Vibrant: simply described as “essence of summer tomatoes, white asparagus”, I had thought that the part of this two-pronged course that came in a glass was the most delicious thing served all night. Utterly sublime, like the finest chilled consommé full of all sorts of nuances and surprises, including an edible “lime bubble”. The other half, served on a long plate to share, was the dish that changed my mind about the tomato and asparagus. This was kabeljou tiradito (a Peruvian dish similar to sushi but in a spiced sauce) with sweet potato and coriander. Much like the fare you find at Nobu, this was just so decicious that it renders words almost obsolete. If you love fine food, you have to taste this.


Sensual: Second best combo of the night for me, this was an eggshell filled with a scrummy crayfish custard and an accompaniment of oyster, tuna and soya snow. Mrs M (owner Liz McGrath) happened to mention at ths point that she couldn’t eat oysters, and before I could blink she’d passed hers over to me. You don’t argue with Mrs M.

By now, it needs to be said, a good deal of Dom Perignon had gone down, and if we weren’t yet seeing the stars we were certainly tasting them. The bubbly had matched every morsel perfectly, and perhaps part of the reason for that is that Tempelhoff’s flavours are so refined that such fine Champagne is a natural match.

Seamless: A morsel of warm foie gras on apple with green rooibos and duck stock. (Unfortunately I do eat foie gras,” says Mrs M. “This is mine!”)

Complex: This was the most ordinary of the courses, in a way, but also one of the most delicious. Beautifully cooked roast quail in a surprisingly generous portion, with bacon, parnips and grapes. Complex? Each element was very different, and that’s all it means really.

Fresh: Billed simply as “coconut, lime, vanilla”, this was pure Tempelhoff. Elegant spikes of deliciously fresh flavours and textures contained in a dish that was pure elegance. A half coconut shell, or facsimile thereof, lined inside with a sweetly satisfying pale-as-snow custard, a curl of lime sorbet. That said, this is the dish that they selected to be culled from the now six-course menu, in favour of…

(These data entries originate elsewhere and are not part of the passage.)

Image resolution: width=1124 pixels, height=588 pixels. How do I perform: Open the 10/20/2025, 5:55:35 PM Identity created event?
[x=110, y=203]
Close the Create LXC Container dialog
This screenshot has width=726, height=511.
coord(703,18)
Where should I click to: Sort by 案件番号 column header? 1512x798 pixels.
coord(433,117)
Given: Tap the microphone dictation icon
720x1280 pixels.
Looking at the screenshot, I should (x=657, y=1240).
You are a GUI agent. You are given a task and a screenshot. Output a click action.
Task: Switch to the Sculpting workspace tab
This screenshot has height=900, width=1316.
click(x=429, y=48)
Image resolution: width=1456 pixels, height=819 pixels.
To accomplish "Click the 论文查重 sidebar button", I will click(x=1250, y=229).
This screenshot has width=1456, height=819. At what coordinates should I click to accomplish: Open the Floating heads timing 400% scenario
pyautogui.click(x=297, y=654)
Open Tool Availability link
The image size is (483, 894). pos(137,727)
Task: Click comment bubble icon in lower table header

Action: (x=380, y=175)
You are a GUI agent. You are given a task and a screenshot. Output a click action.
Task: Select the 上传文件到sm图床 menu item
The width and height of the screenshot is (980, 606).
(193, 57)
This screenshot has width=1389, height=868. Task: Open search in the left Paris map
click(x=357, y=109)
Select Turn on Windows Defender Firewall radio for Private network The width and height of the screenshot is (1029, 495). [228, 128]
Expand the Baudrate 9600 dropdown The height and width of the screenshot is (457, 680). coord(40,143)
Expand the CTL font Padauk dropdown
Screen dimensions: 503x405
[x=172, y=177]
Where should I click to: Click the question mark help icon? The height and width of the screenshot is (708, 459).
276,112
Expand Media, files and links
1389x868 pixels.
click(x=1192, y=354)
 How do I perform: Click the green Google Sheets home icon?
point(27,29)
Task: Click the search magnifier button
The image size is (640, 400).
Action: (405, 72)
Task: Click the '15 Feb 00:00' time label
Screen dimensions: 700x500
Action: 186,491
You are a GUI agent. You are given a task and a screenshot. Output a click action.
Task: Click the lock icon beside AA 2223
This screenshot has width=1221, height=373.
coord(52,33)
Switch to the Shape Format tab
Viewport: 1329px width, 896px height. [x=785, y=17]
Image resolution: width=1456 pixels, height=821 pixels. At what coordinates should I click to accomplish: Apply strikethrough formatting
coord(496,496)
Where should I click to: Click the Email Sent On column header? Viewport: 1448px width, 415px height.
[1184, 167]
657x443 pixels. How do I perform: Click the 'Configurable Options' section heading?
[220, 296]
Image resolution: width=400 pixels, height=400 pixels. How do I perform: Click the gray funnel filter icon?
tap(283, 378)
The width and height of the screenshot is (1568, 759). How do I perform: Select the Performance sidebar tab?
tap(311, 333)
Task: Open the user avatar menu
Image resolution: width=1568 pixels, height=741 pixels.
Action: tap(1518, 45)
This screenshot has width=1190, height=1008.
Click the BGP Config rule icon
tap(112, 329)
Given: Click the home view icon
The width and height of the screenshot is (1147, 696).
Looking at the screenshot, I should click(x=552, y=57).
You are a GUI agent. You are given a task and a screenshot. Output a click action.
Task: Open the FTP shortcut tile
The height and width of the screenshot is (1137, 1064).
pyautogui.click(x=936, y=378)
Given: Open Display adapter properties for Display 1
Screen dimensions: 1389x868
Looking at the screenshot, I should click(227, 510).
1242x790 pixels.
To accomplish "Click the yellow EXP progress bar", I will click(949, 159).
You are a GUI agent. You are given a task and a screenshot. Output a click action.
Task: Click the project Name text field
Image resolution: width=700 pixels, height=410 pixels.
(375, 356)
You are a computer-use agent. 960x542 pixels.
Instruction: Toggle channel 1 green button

Rhythmic: The trick here is the wooden cheeseboard containing a whole Camembert. Only it isn’t. The Greenhouse’s signature dish, this is in fact a cheesecake, with a pinenut biscotti wafer and pineapple. I’ve had it there before, and I’ll have it again.

I cannot arrange for Mrs M to be seated next to you when you do go, so you’ll have to charm whoever is to your right, although frankly there is quite enough to eat wthout having to sponge off your neighbour.